Pierino gestirà il panificio per ben 42 anni, fino al 1958, con l’aiuto dei figli Luigi ed Ezio che lo
rileveranno per gestirlo fino al 1976. Poi sarà la volta di Armando, figlio di Ezio, che porterà avanti
l’attività del nonno fino alla fine del 1985.
Patrizia Dell’Oro subentra nel 1986, alla panificazione unisce la vendita di generi alimentari,
collaborando con il marito Roberto e altre due persone.
Nonostante i tempi che cambiando, le esigenze della clientela sempre differenti, Patrizia e Roberto
si impegnano quotidianamente a mantenere vive le antiche tradizioni.
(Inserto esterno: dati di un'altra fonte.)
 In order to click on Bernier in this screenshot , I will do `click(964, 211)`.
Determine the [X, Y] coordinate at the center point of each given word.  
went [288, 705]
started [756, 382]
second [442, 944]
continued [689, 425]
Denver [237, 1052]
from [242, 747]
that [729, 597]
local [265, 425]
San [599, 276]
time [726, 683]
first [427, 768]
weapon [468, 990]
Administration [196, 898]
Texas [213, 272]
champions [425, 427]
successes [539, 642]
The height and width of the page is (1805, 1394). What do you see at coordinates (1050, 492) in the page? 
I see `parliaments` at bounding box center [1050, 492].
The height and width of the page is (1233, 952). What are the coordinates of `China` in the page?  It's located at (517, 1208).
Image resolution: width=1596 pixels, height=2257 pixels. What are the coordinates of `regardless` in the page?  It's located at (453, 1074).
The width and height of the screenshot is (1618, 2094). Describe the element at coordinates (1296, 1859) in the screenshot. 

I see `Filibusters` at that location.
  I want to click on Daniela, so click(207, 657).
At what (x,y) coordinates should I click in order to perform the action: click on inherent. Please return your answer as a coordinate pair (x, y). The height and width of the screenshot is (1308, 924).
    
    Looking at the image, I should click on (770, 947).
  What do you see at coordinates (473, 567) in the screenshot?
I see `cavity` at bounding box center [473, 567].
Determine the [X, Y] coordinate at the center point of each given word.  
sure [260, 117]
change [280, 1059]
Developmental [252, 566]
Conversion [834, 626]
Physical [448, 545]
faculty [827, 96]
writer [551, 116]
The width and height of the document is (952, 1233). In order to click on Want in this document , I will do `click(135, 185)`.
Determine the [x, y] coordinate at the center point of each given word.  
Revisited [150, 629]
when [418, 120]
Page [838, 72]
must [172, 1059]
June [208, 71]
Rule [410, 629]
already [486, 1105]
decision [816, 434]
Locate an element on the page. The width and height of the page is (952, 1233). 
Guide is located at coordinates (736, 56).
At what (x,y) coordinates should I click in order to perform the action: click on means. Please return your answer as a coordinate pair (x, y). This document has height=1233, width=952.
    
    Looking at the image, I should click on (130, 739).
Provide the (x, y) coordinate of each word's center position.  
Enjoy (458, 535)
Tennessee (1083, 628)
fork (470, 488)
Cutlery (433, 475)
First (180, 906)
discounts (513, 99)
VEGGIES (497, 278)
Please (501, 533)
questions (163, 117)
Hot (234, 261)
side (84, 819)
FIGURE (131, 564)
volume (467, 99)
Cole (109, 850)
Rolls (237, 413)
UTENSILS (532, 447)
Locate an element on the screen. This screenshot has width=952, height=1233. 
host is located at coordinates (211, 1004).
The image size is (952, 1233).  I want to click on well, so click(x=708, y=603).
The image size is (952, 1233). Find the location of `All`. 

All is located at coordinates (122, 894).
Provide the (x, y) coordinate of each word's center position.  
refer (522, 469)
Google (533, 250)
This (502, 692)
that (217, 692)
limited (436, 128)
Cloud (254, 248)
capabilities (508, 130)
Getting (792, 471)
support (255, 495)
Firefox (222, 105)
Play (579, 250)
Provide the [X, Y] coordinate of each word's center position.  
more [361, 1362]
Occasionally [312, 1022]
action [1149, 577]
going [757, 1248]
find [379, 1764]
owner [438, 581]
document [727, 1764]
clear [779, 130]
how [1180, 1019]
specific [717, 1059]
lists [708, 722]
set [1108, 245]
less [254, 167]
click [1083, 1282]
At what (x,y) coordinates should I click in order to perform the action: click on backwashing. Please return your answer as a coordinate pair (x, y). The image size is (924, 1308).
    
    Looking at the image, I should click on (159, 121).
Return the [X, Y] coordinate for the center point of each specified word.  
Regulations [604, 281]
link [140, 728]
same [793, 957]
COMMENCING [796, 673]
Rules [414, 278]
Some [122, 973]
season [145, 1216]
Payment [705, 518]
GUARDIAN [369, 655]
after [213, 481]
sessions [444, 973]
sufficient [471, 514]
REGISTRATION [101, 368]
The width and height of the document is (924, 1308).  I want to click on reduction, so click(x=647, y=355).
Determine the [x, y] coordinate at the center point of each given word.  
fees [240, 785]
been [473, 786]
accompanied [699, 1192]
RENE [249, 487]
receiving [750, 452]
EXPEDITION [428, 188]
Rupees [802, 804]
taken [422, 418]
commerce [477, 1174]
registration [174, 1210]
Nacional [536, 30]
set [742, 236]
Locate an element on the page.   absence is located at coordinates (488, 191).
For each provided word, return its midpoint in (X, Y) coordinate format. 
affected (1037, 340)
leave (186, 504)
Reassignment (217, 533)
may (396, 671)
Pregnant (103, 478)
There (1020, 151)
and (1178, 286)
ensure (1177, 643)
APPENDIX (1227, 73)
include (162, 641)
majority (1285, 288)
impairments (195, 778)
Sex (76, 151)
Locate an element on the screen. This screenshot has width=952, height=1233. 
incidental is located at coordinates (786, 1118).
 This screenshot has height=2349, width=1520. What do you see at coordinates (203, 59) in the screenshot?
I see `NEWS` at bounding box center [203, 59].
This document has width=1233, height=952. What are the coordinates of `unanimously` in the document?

LA FIORITA DI GEROSA ANDREA

È ormai da oltre un secolo che in via Roma, a Lecco, si vendono fiori. È il
1890 quando Pietro Gerosa apre la sua attività e da quel momento il profumo e i colori entrano a
far parte di quella strada fino ai giorni nostri. Sì, perché tutte le generazioni di Gerosa ereditano la
passione per questo mestiere. Dopo Pietro è la volta di Ambrogio (1937), poi di Adriano (1973) e
infine di Andrea (2012). Accanto a loro le donne della famiglia che accompagnano figli e mariti in
questo viaggio nella storia della città.

CARNEVALI S.P.A.

La storia del Gruppo Carnevali inizia nel 1955 quando Attilio Carnevali, con una lunga esperienza
nel settore dell’abbigliamento, decide di aprire un negozio in via Cremona: l’attività diventa ben
presto diventa il punto di riferimento per la vendita di abbigliamento a Brescia.
Più tardi Attilio lascia il compito di proseguire la tradizione di famiglia ai suoi figli Mariateresa,
Angiolina, Antonio e Carlo.
Carnevali cresce negli anni, la sede si sposta in un punto vendita molto più ampio, sempre in via
Cremona, aumenta la vendita dei capi confezionati e, all’abbigliamento tradizionale, si aggiunge la
biancheria per la casa.
Nel 1994, Carnevali si trasferisce nell’attuale sede di via Cefalonia 77: una struttura architettonica
all’avanguardia, progettata e realizzata per soddisfare le esigenze di una clientela sempre più
numerosa.

Arredamenti Antonini s.n.c. di Antonini Laura e Marisa

Quella di Arredamenti Antonini è la storia di tre generazioni operanti nel settore degli arredi:nonno Angelo, che inizia negli anni venti commerciando mobili; zio Elio, che subentra a papà Rino morto prematuramente; e oggi Laura e Marisa, che portano avanti con esperienza e competenza la tradizione di famiglia.
Arredamenti Antonini punta da sempre all’eccellenza italiana senza mai perdere di vista una tradizione consolidata: dal rilievo alla progettazione, offre un’ampia gamma di soluzioni d’arredo e illuminazione per consegnare un interno curato nel dettaglio, sempre nell’ottica della funzionalità e del giusto rapporto qualità prezzo.